Kenny Jen

https://www.facebook.com/exposureredefined/photos/a.637062326420813.1073741828.636101296516916/772973259496385/?type=3&theater

For the next 2 weeks, Exposure: Redefined will be featuring 6 AAPI stories from members of Hoya Break Squad – HBS, a student breakdancing group at Georgetown. Here is the first one:

Kenny Jen (Taiwanese American)

How has your transfer process been?
I went to UC Santa Barbara for my first year and I came here second year at Georgetown. It was nice that I came here in my second year because it gives me an extra year to really catch up and get used to the school. Transition was shocking at first because the environment and the culture are completely different. It was definitely way more lax at UC Santa Barbara, lax more so because it’s near the beach, west coast, the type of people that usually go there are usually pretty laid back. Here, there’s a huge emphasis on pre-professionalism. You’re in Georgetown, so the environment is also very different. I definitely feel the stress here, but I feel like it’s also nice at our age. For me personally, I need that type of pressure to really move me forward, so there are pros and cons for both sides. I like both.

Have you ever doubted this (Taiwanese American) identity at any point in your life?
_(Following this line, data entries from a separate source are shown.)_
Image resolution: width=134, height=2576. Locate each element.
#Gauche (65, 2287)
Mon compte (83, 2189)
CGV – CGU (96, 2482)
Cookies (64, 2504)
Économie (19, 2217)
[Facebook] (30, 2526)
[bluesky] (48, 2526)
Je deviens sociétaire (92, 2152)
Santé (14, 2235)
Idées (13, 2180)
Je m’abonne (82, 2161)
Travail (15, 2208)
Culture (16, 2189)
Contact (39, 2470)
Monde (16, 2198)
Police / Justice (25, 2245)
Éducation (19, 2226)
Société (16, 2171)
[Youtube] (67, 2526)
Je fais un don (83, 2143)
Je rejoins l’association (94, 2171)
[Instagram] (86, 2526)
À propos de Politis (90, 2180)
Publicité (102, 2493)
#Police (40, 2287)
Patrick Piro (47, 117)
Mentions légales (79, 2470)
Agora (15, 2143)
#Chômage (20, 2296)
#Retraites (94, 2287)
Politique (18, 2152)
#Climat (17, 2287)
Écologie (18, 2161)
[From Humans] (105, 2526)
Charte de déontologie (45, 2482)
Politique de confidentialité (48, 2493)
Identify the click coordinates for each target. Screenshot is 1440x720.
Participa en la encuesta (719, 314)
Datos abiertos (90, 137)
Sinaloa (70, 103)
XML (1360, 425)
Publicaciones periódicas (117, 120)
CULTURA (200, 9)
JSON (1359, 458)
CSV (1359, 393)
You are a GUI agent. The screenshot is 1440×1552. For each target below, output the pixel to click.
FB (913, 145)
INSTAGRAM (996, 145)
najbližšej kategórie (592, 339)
Even though I consider myself a Taiwanese American, I usually just see myself as an American. The interesting thing is, I actually came from a town called Monterey Park which was 70% Chinese. It was very much a bubble and part of me going to Santa Barbara and leaving for the east coast was more so trying to leave that bubble, not so much leaving behind my Asian American identity. It was about seeing the rest of the world– taking a step back and looking at the bigger context. In terms of doubting my identity, I would say I’ve been pretty accepting of it. Now that I’ve seen what it was like in the bubble versus the rest of the world, I definitely see there are a few limitations or hurdles that I do have to overcome because I am Asian American, particularly with recruiting, college admissions, and social perceptions. Personally, I don’t see it as “oh this is bringing me down”, but I see it in a more optimistic way like people expect me to do this and look like that, so I want to blow past their expectations. You have to look in a different way but also be yourself. You do you.